COVID-19 test bottle marked 'positive' next to sealed nasal swab

The Centers for Medicare & Medicaid Services has unveiled the names of nursing homes set to receive the COVID-19 point-of-care testing devices in its second wave. 

About 11,800 nursing homes will receive the equipment in the second round of distribution, according to the agency. Facilities in this second wave were prioritized by whether they were in coronavirus hotspot areas, COVID-19 incidence rate, if they have inadequate access to testing, and by case and death totals. 

Hotspot states identified for wave two include: South Carolina, Alabama, Arizona, Florida, Louisiana, Idaho, Georgia, Mississippi, California, Texas and North Carolina. Providers should receive the equipment by the end of September, officials said. 

CMS announced the first wave of facilities to receive the testing devices in late July. All of those providers should have received their equipment by mid-August.

The federal government announced the effort to supply nursing homes with a single shipment of point-of-care testing devices in early July. The federal government categorized the deliveries by facility size: 

  • Small facilities: 150 tests, 1 instrument
  • Small-to-medium facilities: 240-250 tests, 1 instrument  
  • Medium facilities: 325-330 tests, 1 instrument  
  • Large facilities: 600 tests, 1 instrument  
  • Major outlier facilities: 900+ tests, 2 instruments 

George Linial, president and CEO of LeadingAge Texas, criticized the amount of testing supplies being sent to providers during a late July press conference. More than 800 facilities in Texas have been slated to receive the devices in the first two distribution rounds. 

“The instruments will do no good without adequate test kits to regularly test staff.

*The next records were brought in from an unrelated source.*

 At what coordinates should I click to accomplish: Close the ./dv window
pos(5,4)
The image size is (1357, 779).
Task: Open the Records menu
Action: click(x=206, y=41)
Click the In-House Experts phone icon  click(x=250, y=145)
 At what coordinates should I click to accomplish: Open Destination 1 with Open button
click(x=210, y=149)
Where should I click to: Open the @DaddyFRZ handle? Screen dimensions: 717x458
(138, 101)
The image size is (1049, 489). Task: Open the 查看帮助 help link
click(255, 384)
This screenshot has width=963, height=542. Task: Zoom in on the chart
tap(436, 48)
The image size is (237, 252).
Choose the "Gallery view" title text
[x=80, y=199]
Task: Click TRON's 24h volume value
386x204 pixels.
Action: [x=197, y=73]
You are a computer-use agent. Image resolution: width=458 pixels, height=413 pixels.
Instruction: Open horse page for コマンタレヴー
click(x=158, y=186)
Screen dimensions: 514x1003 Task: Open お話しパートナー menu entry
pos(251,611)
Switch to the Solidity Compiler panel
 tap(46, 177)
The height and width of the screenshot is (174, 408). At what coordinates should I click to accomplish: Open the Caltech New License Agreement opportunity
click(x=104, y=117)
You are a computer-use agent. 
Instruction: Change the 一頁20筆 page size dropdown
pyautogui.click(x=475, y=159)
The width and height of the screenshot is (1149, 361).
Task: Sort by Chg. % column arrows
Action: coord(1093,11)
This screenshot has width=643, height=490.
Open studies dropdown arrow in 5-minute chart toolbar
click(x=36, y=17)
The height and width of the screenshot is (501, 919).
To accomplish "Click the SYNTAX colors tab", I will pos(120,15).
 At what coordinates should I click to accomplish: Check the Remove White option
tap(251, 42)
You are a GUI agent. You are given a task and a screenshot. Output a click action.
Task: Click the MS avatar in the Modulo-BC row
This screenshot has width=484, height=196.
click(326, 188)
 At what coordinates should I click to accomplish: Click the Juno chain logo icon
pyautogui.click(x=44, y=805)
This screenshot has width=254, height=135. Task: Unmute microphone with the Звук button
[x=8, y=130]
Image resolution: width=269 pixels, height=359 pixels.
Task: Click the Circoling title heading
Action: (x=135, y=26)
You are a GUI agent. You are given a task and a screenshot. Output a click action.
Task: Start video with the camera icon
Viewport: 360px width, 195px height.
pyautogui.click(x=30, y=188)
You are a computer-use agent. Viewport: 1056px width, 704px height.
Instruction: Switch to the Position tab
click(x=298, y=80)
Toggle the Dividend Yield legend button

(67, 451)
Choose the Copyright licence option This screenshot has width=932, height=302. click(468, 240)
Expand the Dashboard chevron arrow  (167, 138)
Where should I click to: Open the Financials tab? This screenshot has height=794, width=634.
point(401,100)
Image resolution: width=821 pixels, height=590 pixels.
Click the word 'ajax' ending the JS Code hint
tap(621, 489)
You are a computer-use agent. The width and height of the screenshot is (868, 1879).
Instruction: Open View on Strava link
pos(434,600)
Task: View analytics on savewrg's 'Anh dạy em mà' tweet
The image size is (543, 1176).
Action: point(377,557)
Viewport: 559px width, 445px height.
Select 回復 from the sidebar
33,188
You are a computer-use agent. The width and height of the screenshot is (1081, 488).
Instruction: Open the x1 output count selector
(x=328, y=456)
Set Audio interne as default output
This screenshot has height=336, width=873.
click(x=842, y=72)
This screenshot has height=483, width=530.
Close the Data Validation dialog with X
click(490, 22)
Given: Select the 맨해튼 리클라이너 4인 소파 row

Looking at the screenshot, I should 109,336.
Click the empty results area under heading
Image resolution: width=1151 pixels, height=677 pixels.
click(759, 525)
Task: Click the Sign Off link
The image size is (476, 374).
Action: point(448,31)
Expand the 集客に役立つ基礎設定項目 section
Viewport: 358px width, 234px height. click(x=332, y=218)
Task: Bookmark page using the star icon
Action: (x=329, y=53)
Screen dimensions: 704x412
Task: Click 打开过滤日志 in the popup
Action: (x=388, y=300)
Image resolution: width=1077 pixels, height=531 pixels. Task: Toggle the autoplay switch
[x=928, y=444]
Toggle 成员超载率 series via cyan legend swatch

There has been no communication regarding future availability of these test kits and the distributors that we have spoken with say it could be months before ample testing supplies are available.” Linial said. 

“State-of-the-art testing equipment with adequate supplies to test every staff and visitors to a nursing facility must be included in this [federal] response,” he added. 

Executives for CareTrust REIT expressed optimism about the effort during an earnings call earlier this month.

“This has been the giant missing piece in the infection control puzzle of the nation’s inpatient care facilities,” CareTrust CEO Greg Stapely said. 

“Real-time testing in places where so many of our most susceptible citizens reside should begin saving lots of lives immediately,” he added.